- EXERCISE OBJECTIVE: Within this material, how many lines include the word "first"? Answer with a number and nothing more.
START DATA FOR PROCESSING
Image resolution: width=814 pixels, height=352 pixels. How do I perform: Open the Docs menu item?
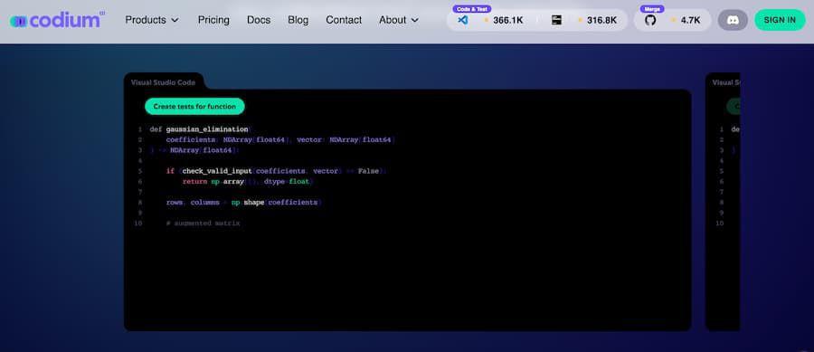click(x=259, y=20)
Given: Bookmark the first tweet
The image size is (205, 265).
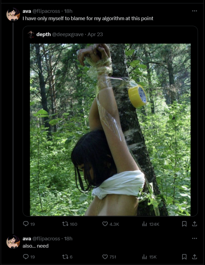Looking at the screenshot, I should pos(184,224).
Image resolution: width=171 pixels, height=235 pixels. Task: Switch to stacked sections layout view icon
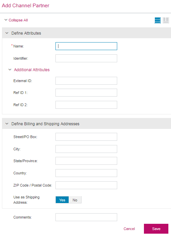[157, 20]
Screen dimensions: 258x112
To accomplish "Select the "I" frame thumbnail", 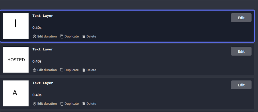I will pyautogui.click(x=16, y=26).
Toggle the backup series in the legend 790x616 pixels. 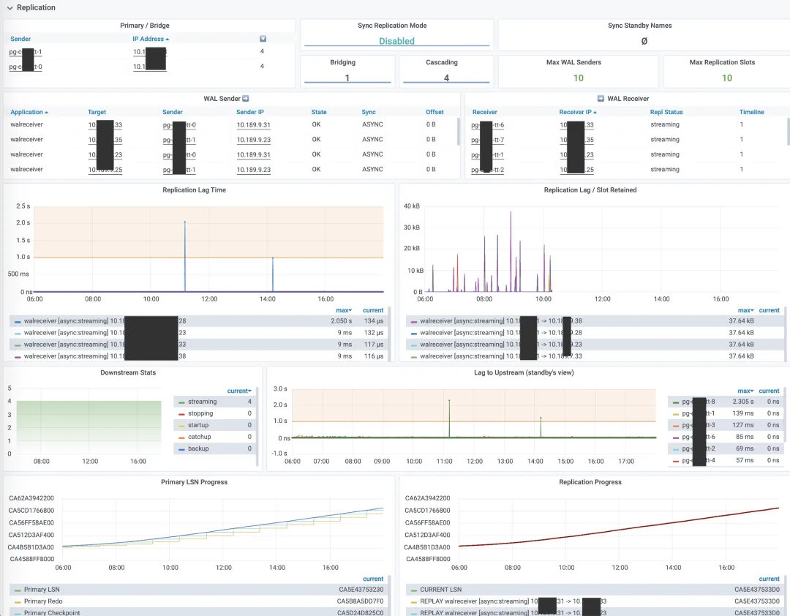tap(198, 448)
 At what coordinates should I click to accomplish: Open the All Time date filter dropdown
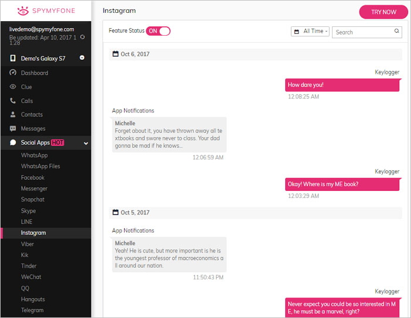click(x=310, y=32)
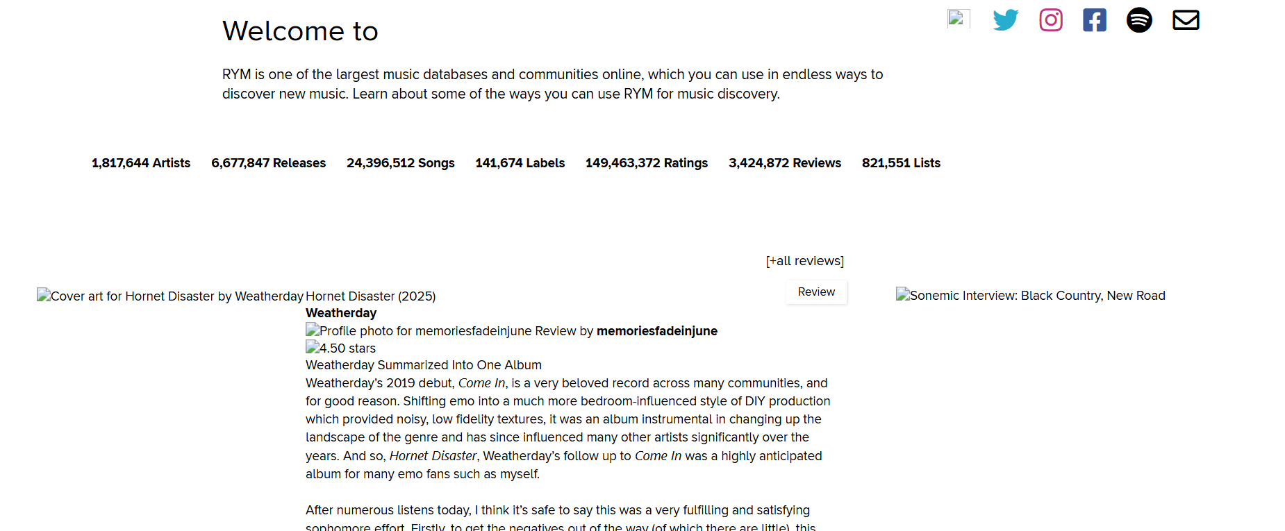1285x531 pixels.
Task: Open the Instagram icon link
Action: [1051, 20]
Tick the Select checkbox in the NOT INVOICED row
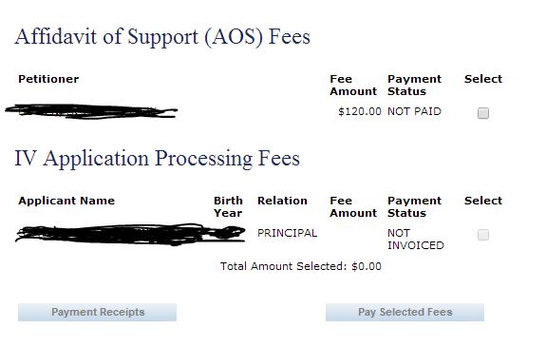The height and width of the screenshot is (347, 546). point(483,235)
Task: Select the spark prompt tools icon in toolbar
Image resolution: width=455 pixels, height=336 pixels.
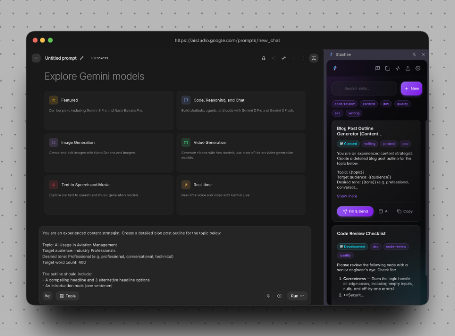Action: pyautogui.click(x=283, y=58)
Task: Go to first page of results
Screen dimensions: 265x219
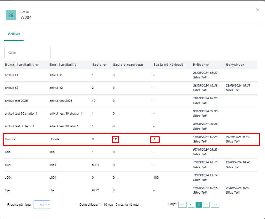Action: tap(183, 204)
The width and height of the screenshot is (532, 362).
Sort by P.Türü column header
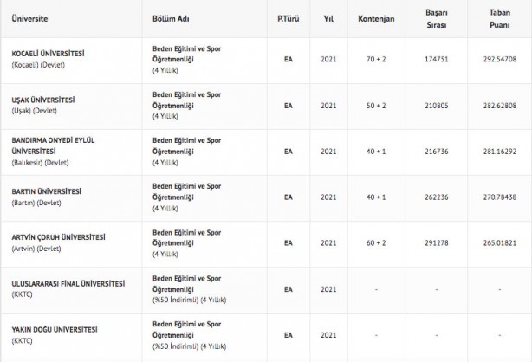click(288, 17)
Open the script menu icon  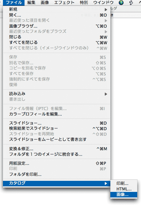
END DATA FOR PROCESSING
- EXERCISE ANSWER: 2